No seu auge o Colégio de Futebol mantinha 10 turmas de infantis e 10 turmas de juvenis, num total de cerca de 500 pequenos atletas. Mais uma vez era preciso ampliar o Colégio, introduzindo um departamento médico. E foram convocados para colaborar o médico John Leahy e o enfermeiro Arnaldo Antunes, que já desempenhava essa incumbência no futebol amador.
Para permanecer no colégio não bastava encantar a torcida com dribles contagiantes e sim ter disciplina nos treinamentos e estudos. Tinham que trabalhar com a bola, com os aspectos físicos e táticos. Outra exigência eram a conduta ética e moral e o companheirismo. Exemplo disso era a colaboração dos alunos que ensinavam as primeiras letras aos que chegavam sem a alfabetização.
E o Colégio de Futebol Grapiúna – ou simplesmente a escolinha do Dr. Demostenes – alcançou o sucesso mais do que o esperado. Pais traziam seus filhos para serem matriculados e os de posses financeiras contribuíam com o projeto. Quem também foi arregimentado para colaborar foi o jornalista e bancário José Adervan Oliveira, que mantinha uma página de esportes no Diário de Itabuna.
Com pouco tempo de funcionamento começaram a aparecer os resultados positivos, vistos semanalmente nos jogos das equipes amadoras no campo da Desportiva. Perivaldo, Déri, Caxinguelê, Luiz Paraguaio, Begue, Bel, Lua Riela, Jairo, Felisberto, que brilharam no futebol. Outros craques do mesmo potencial resolveram não seguir a carreira futebolística, a exemplo de Ronaldo Netto, Duduca Paixão, Paulo Fernando, os irmãos Félix, Valdemir Andrade, José Antônio, Péricles Nascif, Haroldo Messias, Fanuca, Bebeto Baleia, Paulo Queiróz e muitos outros.
Com o passar dos anos, o Colégio de Futebol Grapiúna foi diminuindo de intensidade, até extinguir um projeto de tamanha envergadura, determinante para o futebol itabunense. Aos poucos, alguns clubes assumiram a atividade, porém não atingia a essência social, pois cobravam pelas atividades exercidas, ao contrário do projeto do Dr. Demosthenes, que buscava recursos junto à sociedade organizada e empresários.

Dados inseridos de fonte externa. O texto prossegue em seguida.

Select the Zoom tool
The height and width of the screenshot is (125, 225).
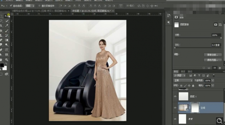pos(7,60)
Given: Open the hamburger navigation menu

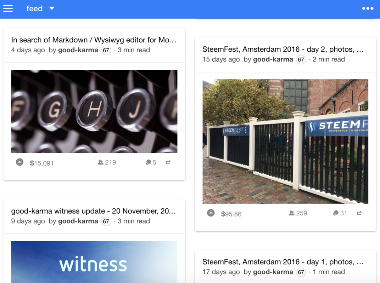Looking at the screenshot, I should [x=8, y=9].
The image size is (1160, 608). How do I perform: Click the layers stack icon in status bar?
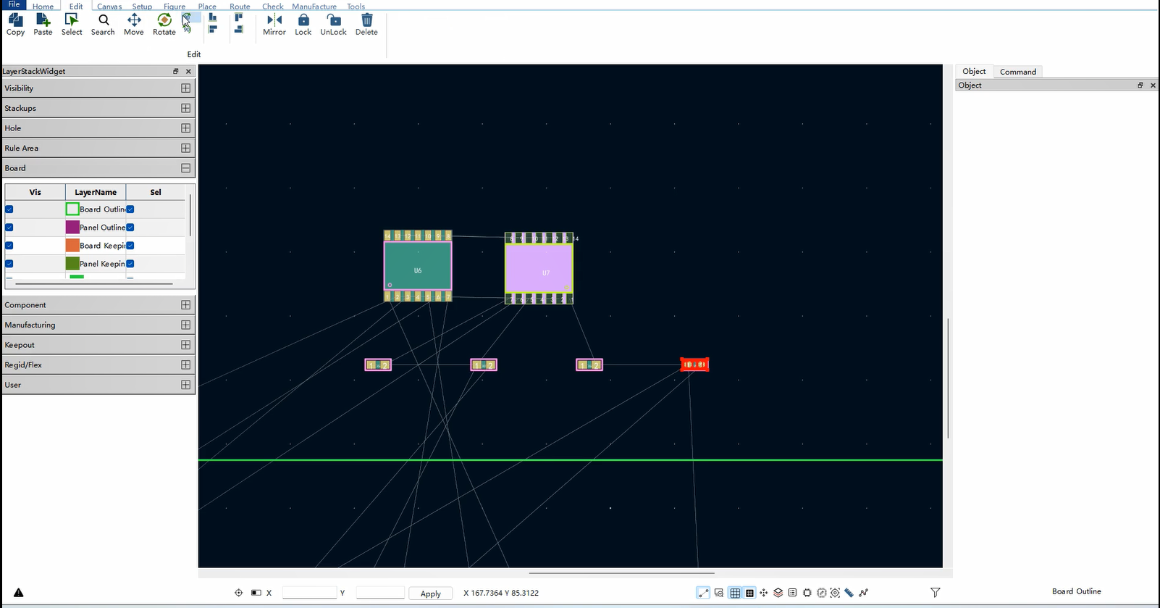pos(778,592)
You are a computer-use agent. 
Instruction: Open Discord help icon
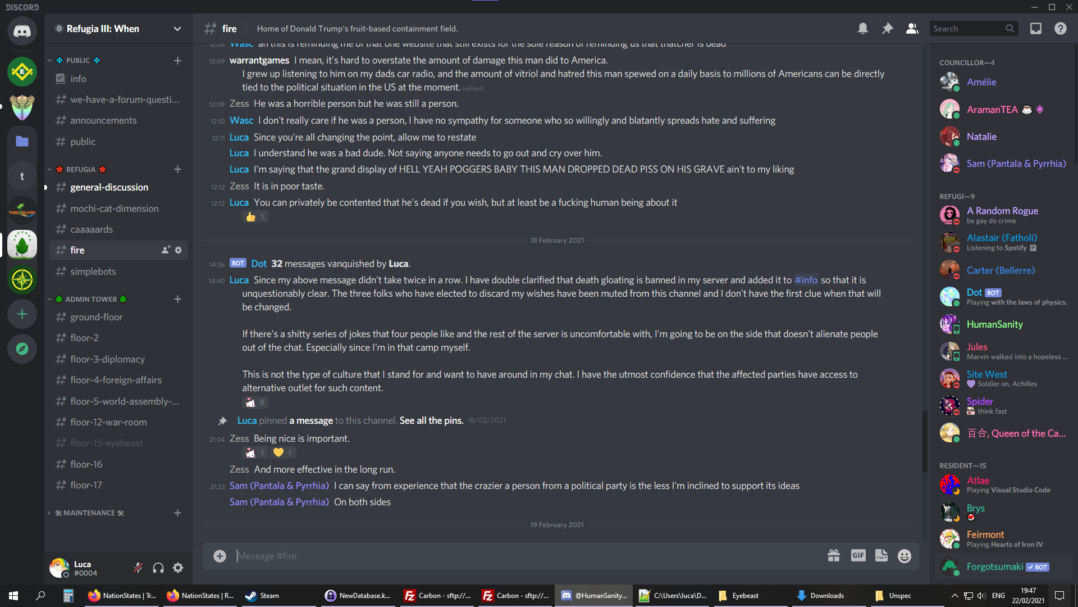[1061, 29]
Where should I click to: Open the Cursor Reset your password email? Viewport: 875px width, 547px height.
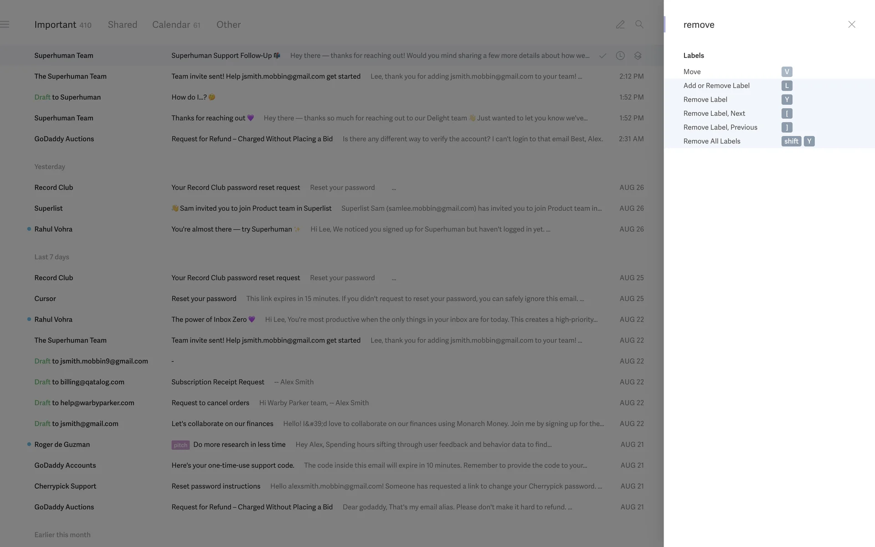pos(204,299)
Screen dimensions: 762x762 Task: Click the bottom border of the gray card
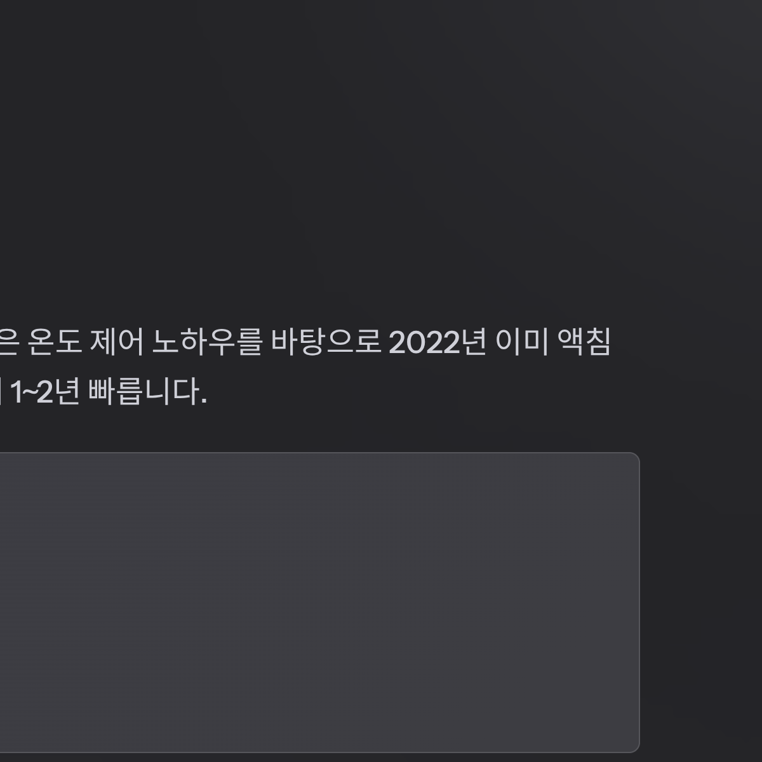tap(318, 752)
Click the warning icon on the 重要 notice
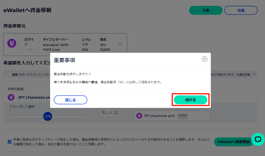 [x=8, y=75]
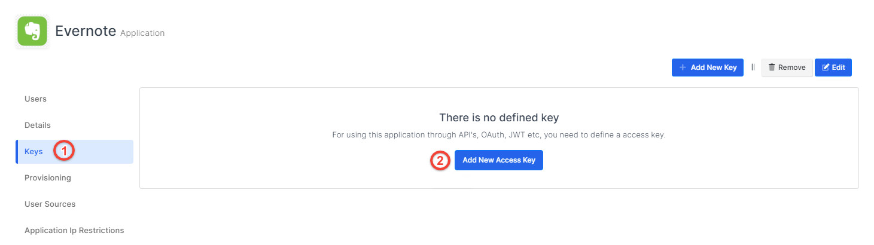This screenshot has width=874, height=245.
Task: Click the green Evernote elephant logo
Action: [x=32, y=32]
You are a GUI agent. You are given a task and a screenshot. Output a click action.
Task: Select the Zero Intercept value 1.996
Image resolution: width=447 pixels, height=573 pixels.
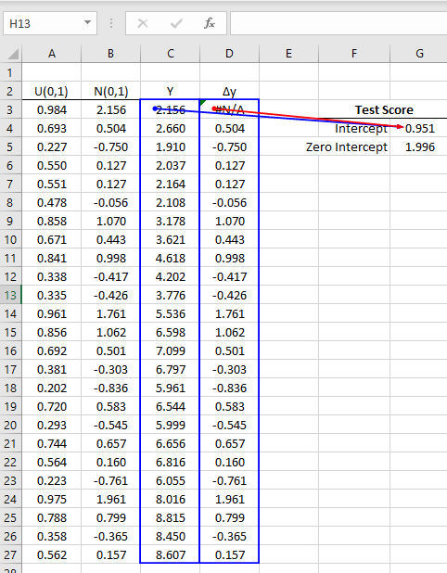[419, 146]
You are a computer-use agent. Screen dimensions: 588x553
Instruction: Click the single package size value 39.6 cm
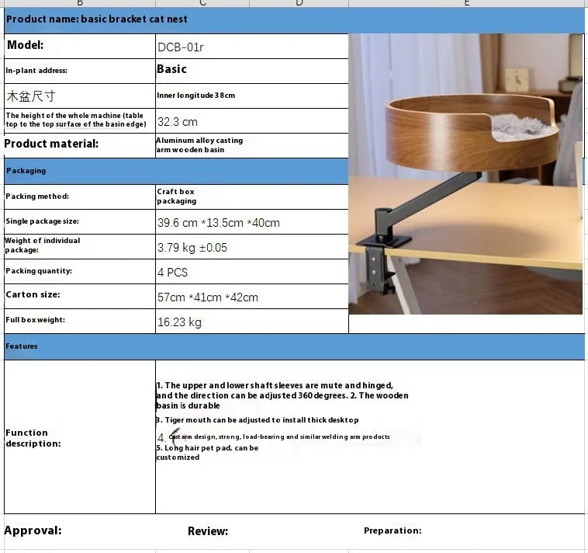click(251, 222)
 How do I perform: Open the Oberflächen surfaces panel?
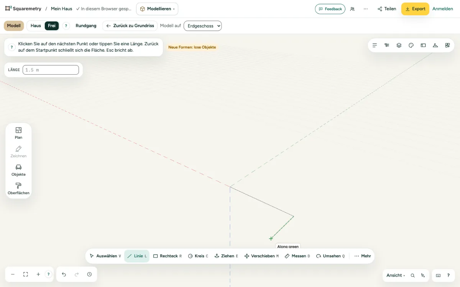[x=18, y=189]
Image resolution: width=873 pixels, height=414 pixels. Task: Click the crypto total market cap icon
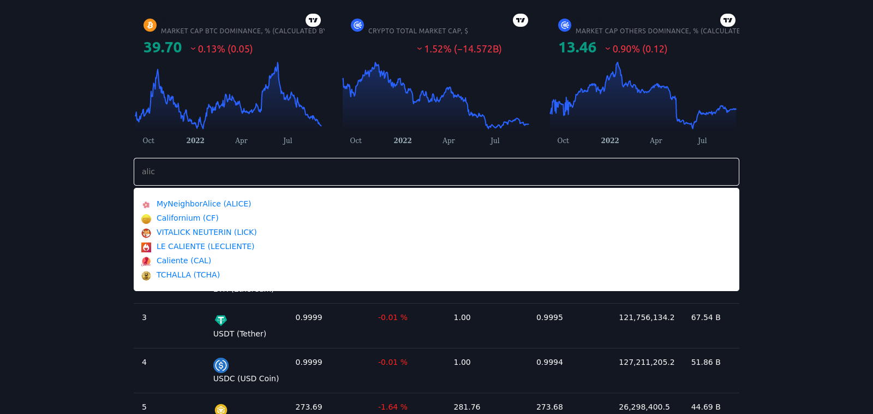(357, 25)
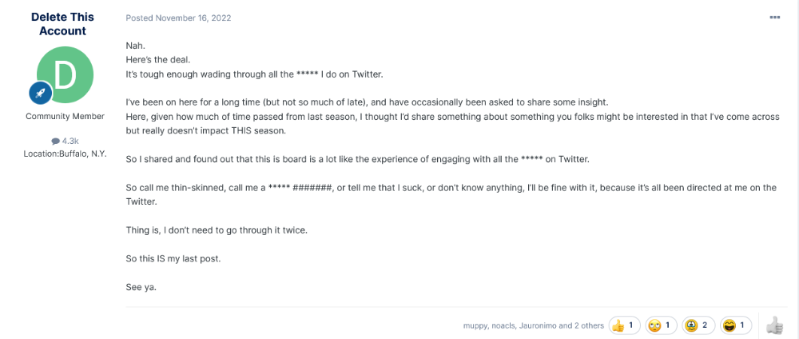This screenshot has height=339, width=799.
Task: Open the three-dot post options menu
Action: (774, 18)

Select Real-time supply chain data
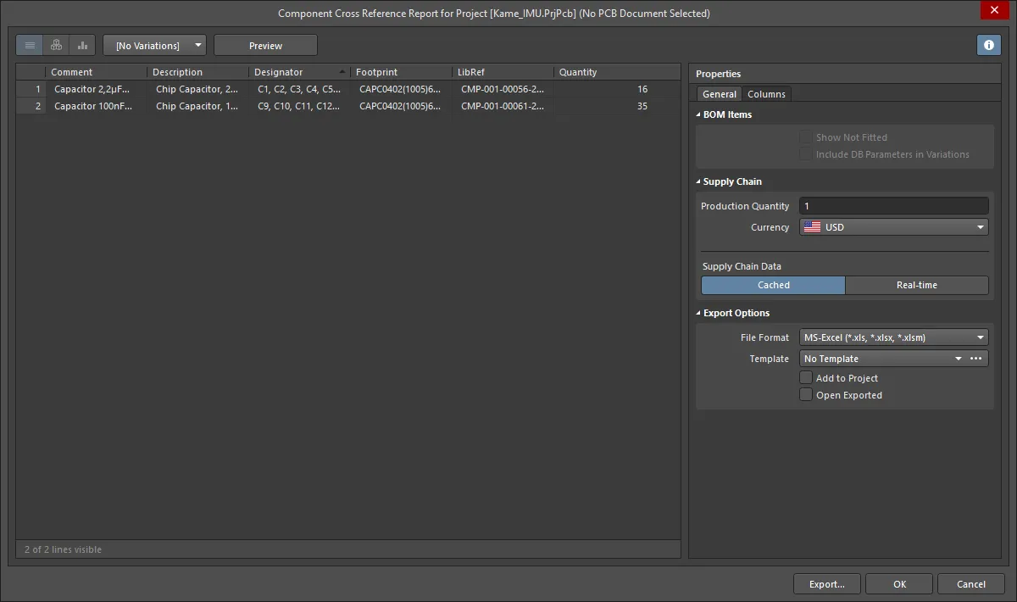pyautogui.click(x=916, y=285)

O crescimento de Itabuna e a consequente expansão imobiliária também foi determinante para afastar os jovens da prática do futebol, já que acabaram os campinhos de babas nos bairros, levando a juventude para a prática de outras atividades. Após o encerramento das atividades do Colégio de Futebol, nem mesmo o poder público municipal teve a iniciativa de desenvolver um programa similar, a exemplo do elaborado pelo radialista e advogado Geraldo Borges Santos, disponibilizado à administração municipal.
E assim chega ao fim o ideal de um homem que demonstrou ser possível contribuir com a sociedade, facilitando que os jovens, indistintamente, pudessem alcançar seus sonhos de se tornar uma estrela do futebol, paixão nacional do brasileiro. Dr. Demosthenes mostrou que é possível desenvolver uma iniciativa sozinho, e quando o fardo pesar, atrair novas forças para ajudar a carregá-lo.
Demosthenes Propício de Carvalho é um exemplo de humildade, desprendimento e tenacidade para concretizar o sonho da juventude. Em dezembro de 2006, Dr. Demosthenes muda-se com sua esposa Maria Enilda Lordelo de Carvalho para a cidade de Vila Velha, no Espirito Santo, onde viveu até o dia 13 de julho de 2018, data em que partiu para o oriente eterno.